> PASSAGE TO READ
-------
January 11, 2009

green onion pancakes



There is a restaurant in Sydney called Mother Chu's Taiwanese Gourmet. It's an unassuming place, almost clinical (except for the bright red lanterns hanging from the eaves), and serves food that's quickly made and eaten. It sits on Dixon St, the main pedestrianised street of Sydney's inner-city Chinatown, which lacks the atmosphere it used to have before good Chinese food was available in unexpected neighbourhoods all over the city, like Hurstville and Burwood.

The thing that most distinguishes Mother Chu's is the spring onion pancake: a hot, flaky cake that releases steam with every bite and delivers, along with the flavours of oil and salt, an intense taste of diced spring onions.
-------
> EXPLORE THE MATERIAL
**1)** On which street does the green onion pancakes post place Mother Chu's Taiwanese Gourmet?
**2)** Decide whether each statement agrees with the green onion pancakes post, giving yes or no and quoting the words that settle it: (a) Bright red lanterns hang from the restaurant's eaves. (b) The spring onion pancake is described as soft and chewy. (c) Sydney's Chinatown has more atmosphere now than it once did.

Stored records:
-------
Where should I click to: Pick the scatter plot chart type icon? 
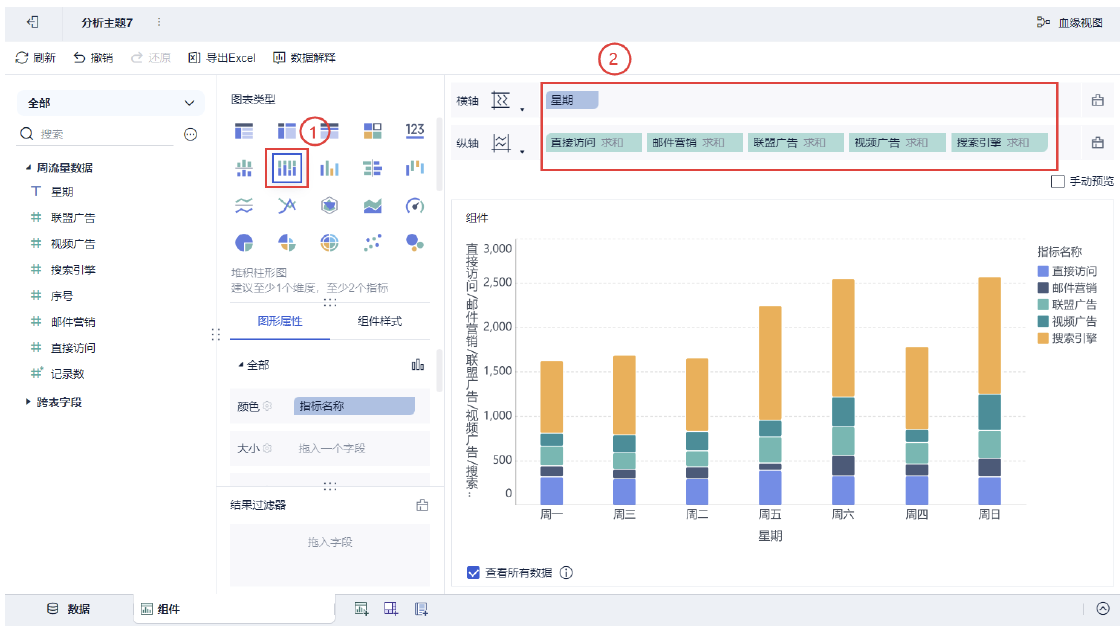(372, 243)
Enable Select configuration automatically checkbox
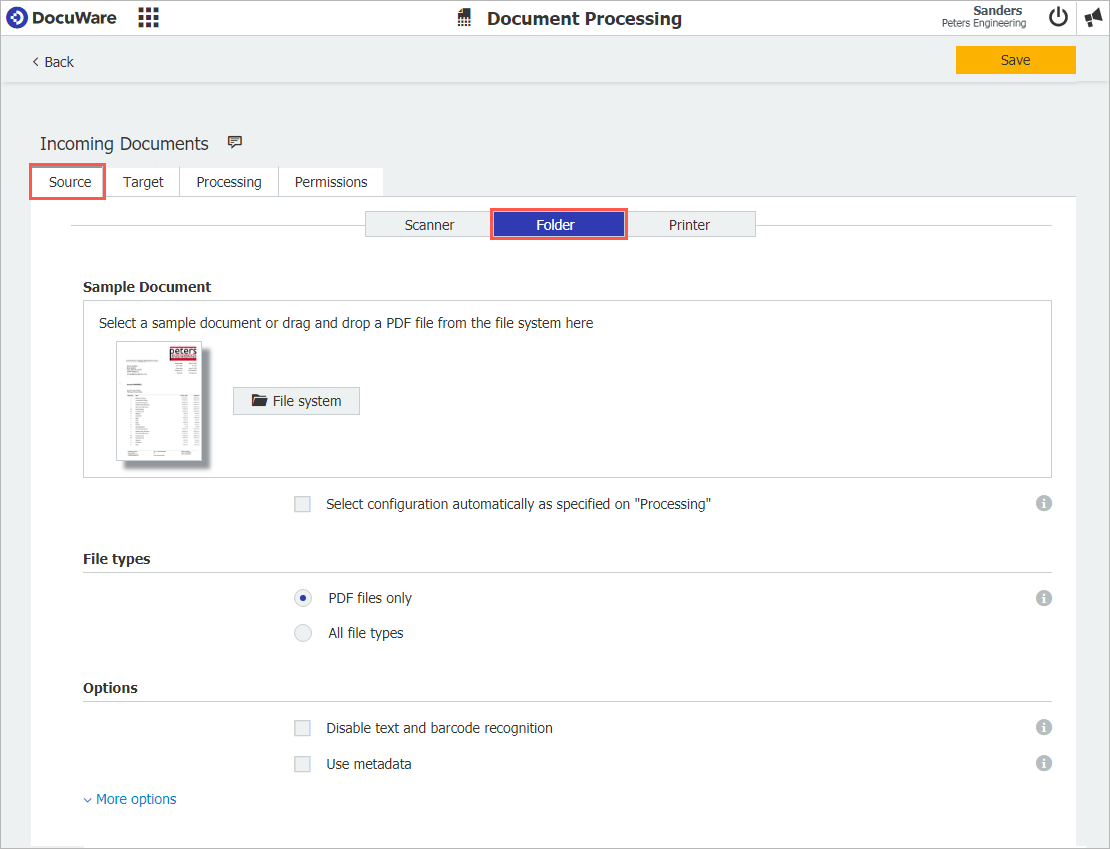The height and width of the screenshot is (849, 1110). click(302, 503)
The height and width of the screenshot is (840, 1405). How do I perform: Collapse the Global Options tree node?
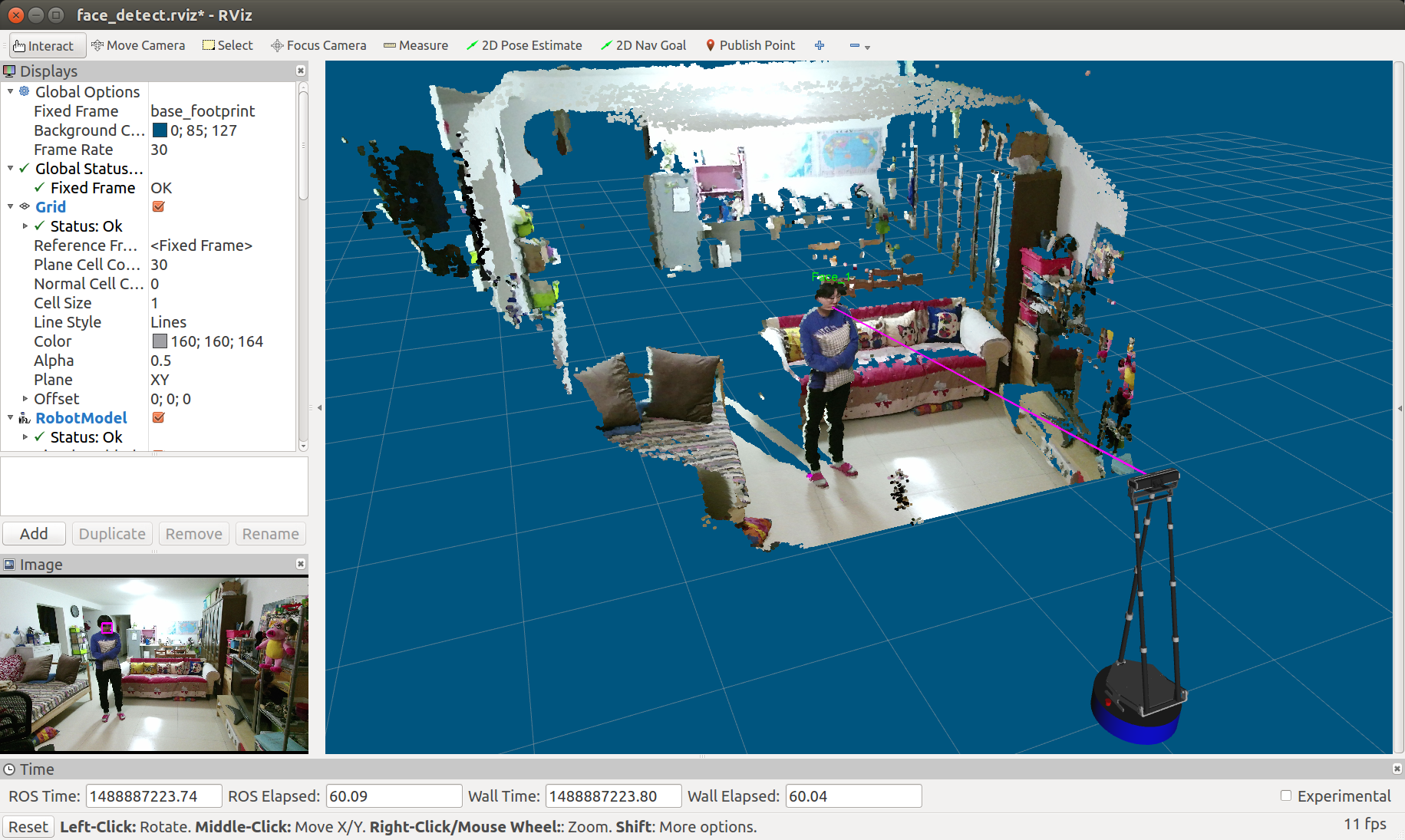click(x=10, y=91)
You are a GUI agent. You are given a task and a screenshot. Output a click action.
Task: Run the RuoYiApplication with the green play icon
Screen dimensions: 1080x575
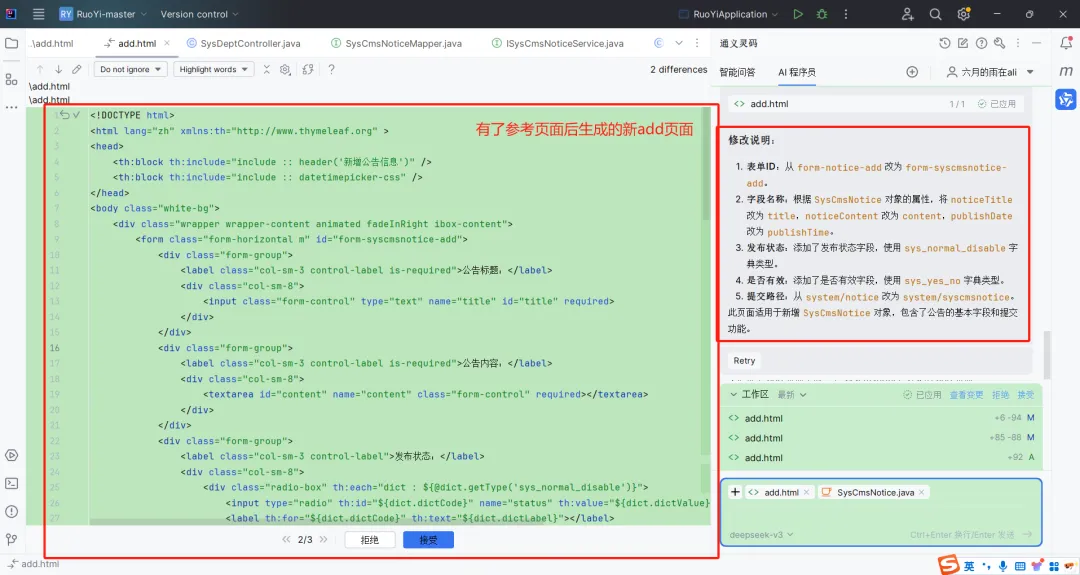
-------
> OUTPUTS FOR THE TASKS
**1)** Dixon St, the main pedestrianised street of Sydney's inner-city Chinatown.

**2)**
(a) Yes: "except for the bright red lanterns hanging from the eaves"
(b) No: "a hot, flaky cake"
(c) No: "which lacks the atmosphere it used to have"